Further, the Court stated that it is an established principle of settled case-law that, as a general rule, the submission of facts and evidence by the parties remains possible after the expiry of the relevant time limits, and the EUIPO is not prohibited from taking account of such facts and evidence ( v EUIPO, C‑418/16 P).

In this case, it was accepted by both parties that Mr Noah had submitted the first evidence of use of the Mark within the time limit set by the EUIPO, and in the Court's view the further evidence submitted after the deadline was complementary to the first set of evidence and responsive to Noah Clothing's observations disputing such evidence; the EUIPO's Board of Appeal was consequently entitled to take it into consideration. 

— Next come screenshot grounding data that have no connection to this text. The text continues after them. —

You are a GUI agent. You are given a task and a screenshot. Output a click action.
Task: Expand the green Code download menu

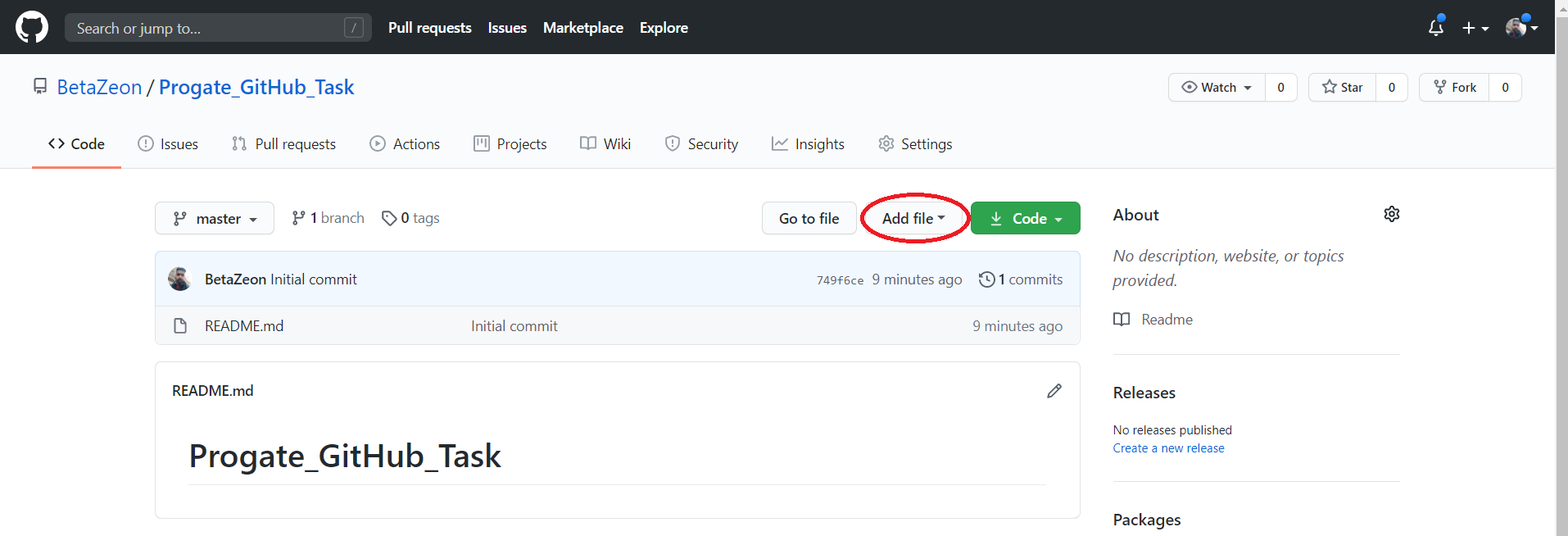click(1025, 219)
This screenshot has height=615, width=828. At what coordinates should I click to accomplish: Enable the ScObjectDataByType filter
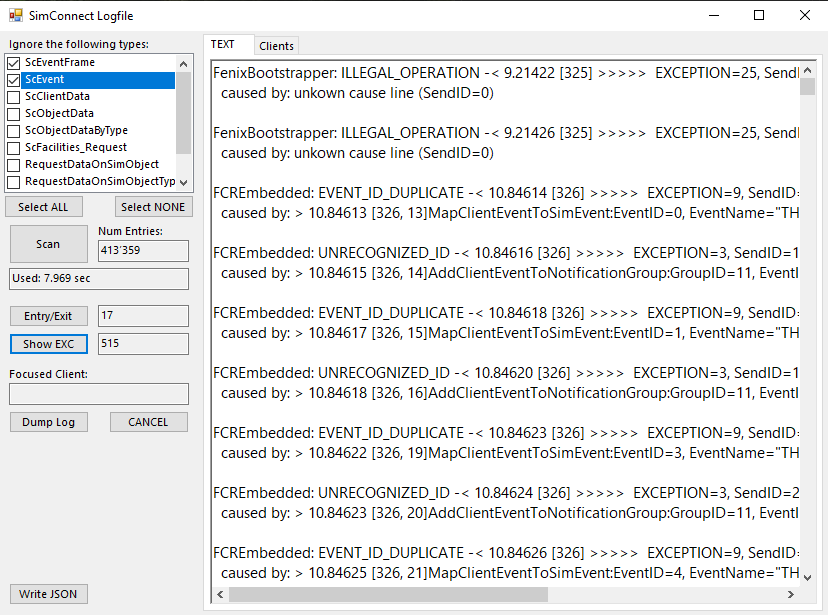click(13, 130)
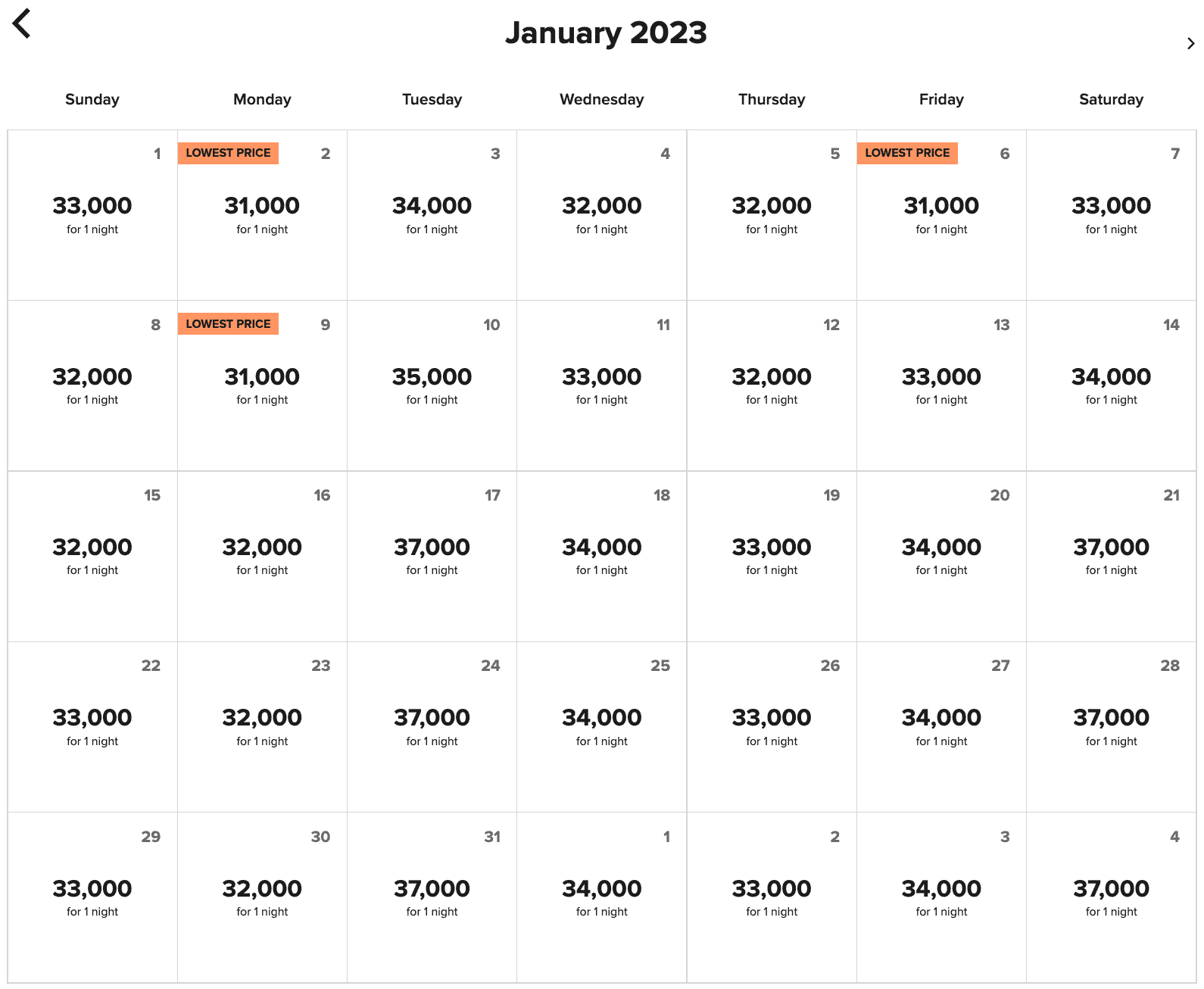The height and width of the screenshot is (989, 1204).
Task: Select January 12 Thursday night
Action: click(x=772, y=385)
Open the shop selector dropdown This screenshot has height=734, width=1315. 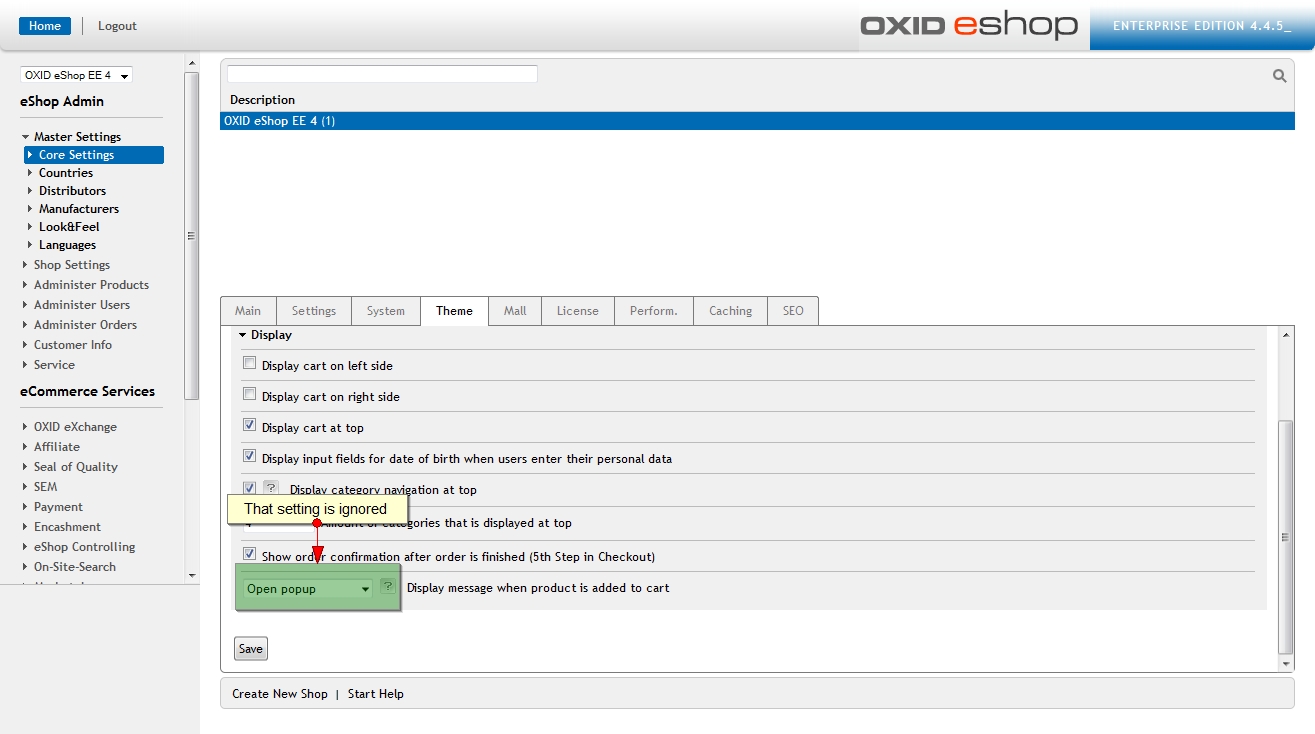76,76
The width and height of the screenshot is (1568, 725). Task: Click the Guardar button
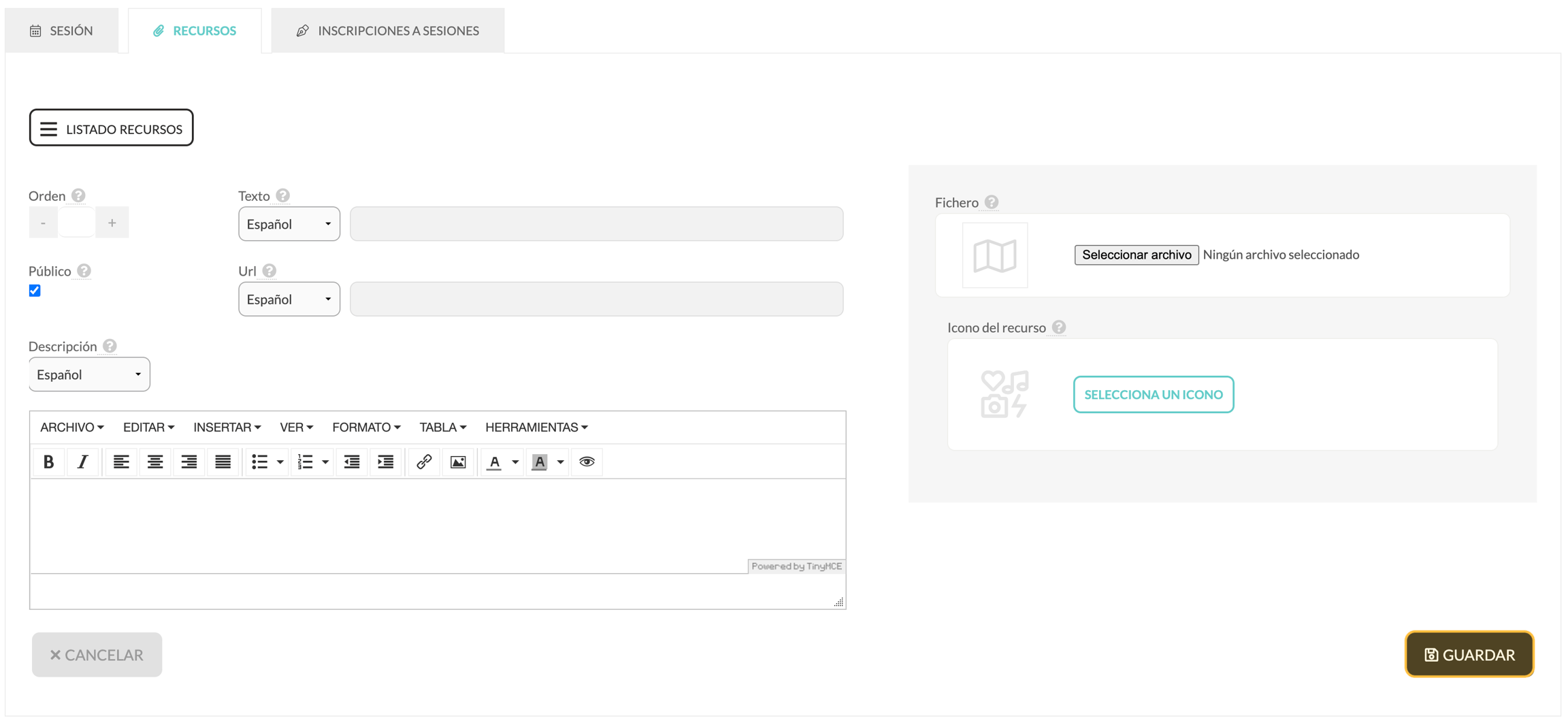click(x=1469, y=655)
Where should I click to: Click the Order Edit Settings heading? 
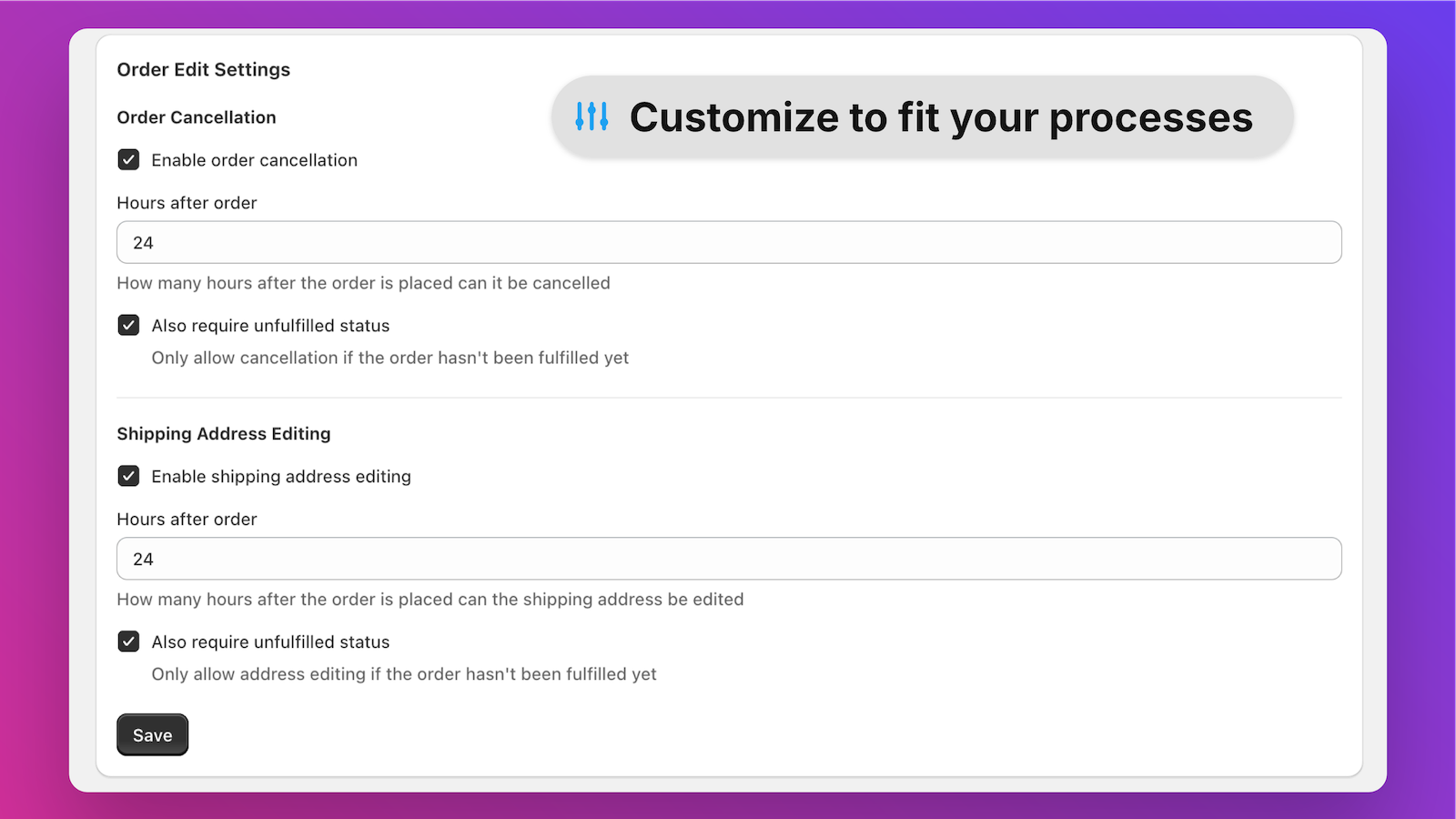click(203, 70)
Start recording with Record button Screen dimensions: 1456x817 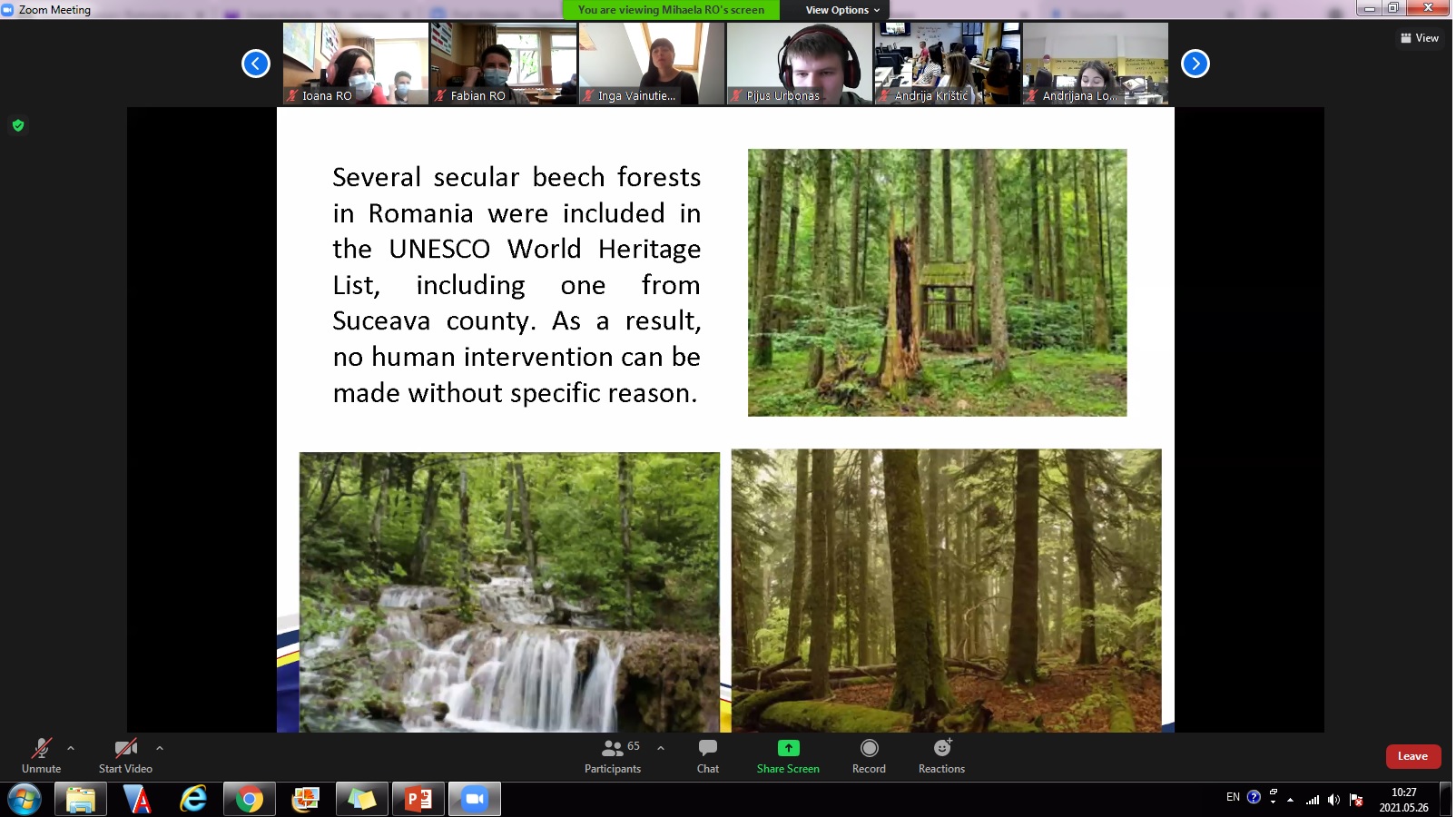869,755
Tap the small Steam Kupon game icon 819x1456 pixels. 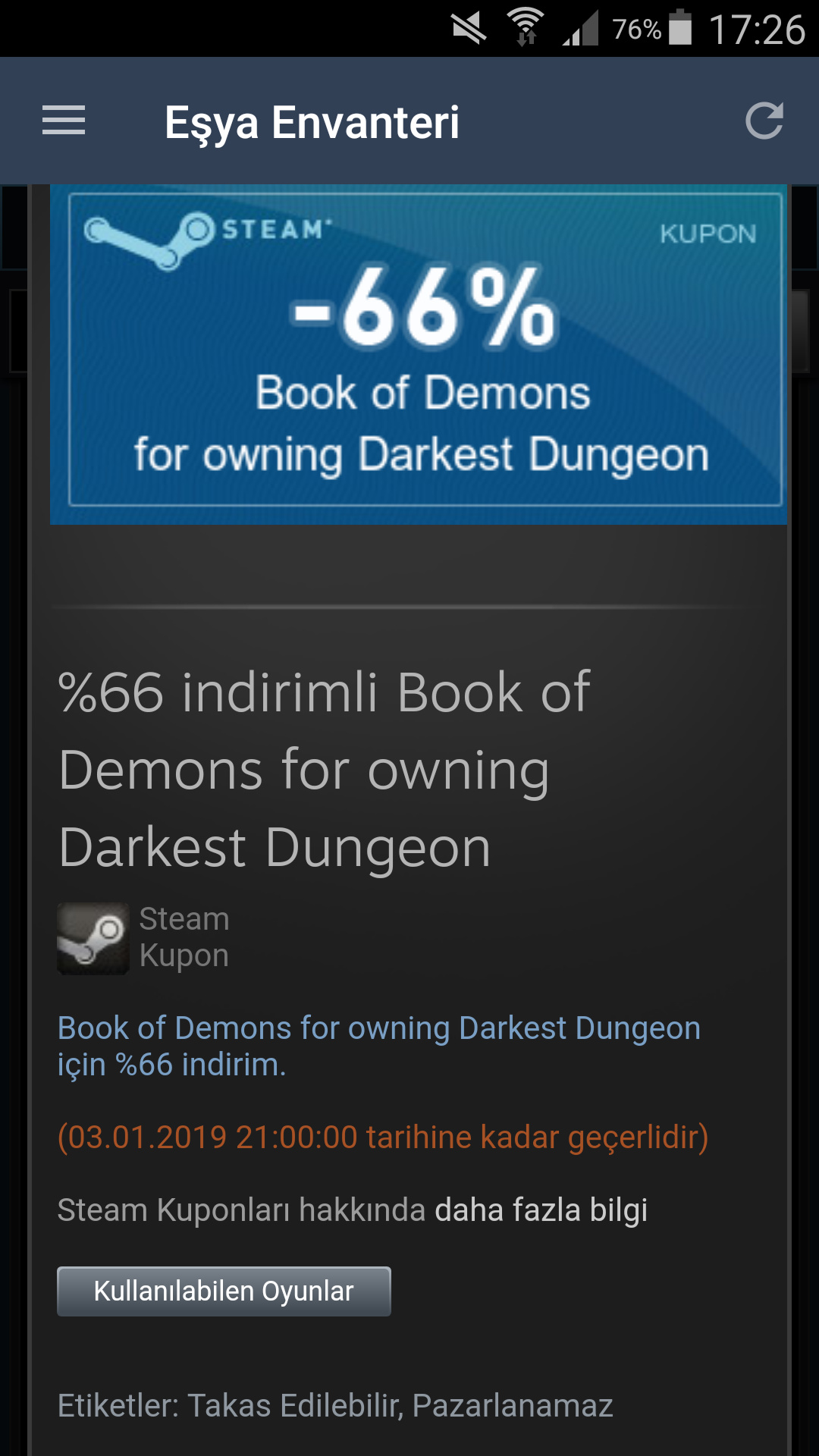coord(93,939)
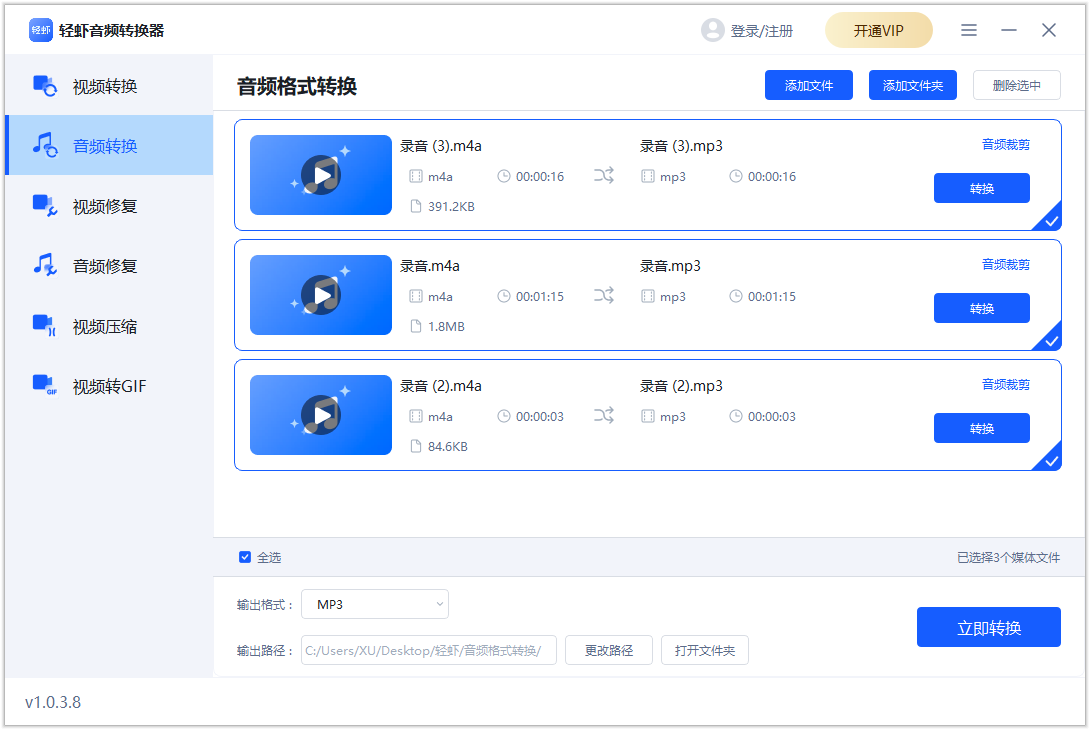Click the shuffle icon for 录音 (2).m4a
Viewport: 1090px width, 730px height.
point(604,416)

Further, Noah Clothing's allegation of infringement of its right to be heard, on the basis that it had not been provided with the opportunity to comment on the late-submitted evidence, was also rejected by the Court, finding that Noah Clothing has indeed been able to comment on such evidence in its observations on the appeal and cross-appeal. 

The first ground of appeal was dismissed accordingly. 

Kat doesn't mind who made the sweater as long as it's warm... 
Photo: Eli Duke

Lack of genuine use

Moving to genuine use, the crux of Noah Clothing's argument related to the fact that the majority of the pictures shown in Mr Noah's evidence seeking to show genuine use of the Mark, showed goods bearing the Second Mark instead. 

Pursuant to Article 18(1) EUTMR, genuine use of an EU trade mark can still be achieved through use of the mark in a different form, so long as it only differs in elements which do not alter the distinctive character of the mark in the form in which it was registered.

Noah Clothing's position was that the addition of the upper-case letter "Y" followed by a full stop (as shown in the Second Mark) altered the distinctive character of the Mark for the purposes of Article 18(1) EUTMR. In particular, Noah Clothing alleged that the word element "Y. Noah" clearly refers to Mr Noah, unlike the word element "NOAH" in the Mark, which might refer both to a surname and to a given name.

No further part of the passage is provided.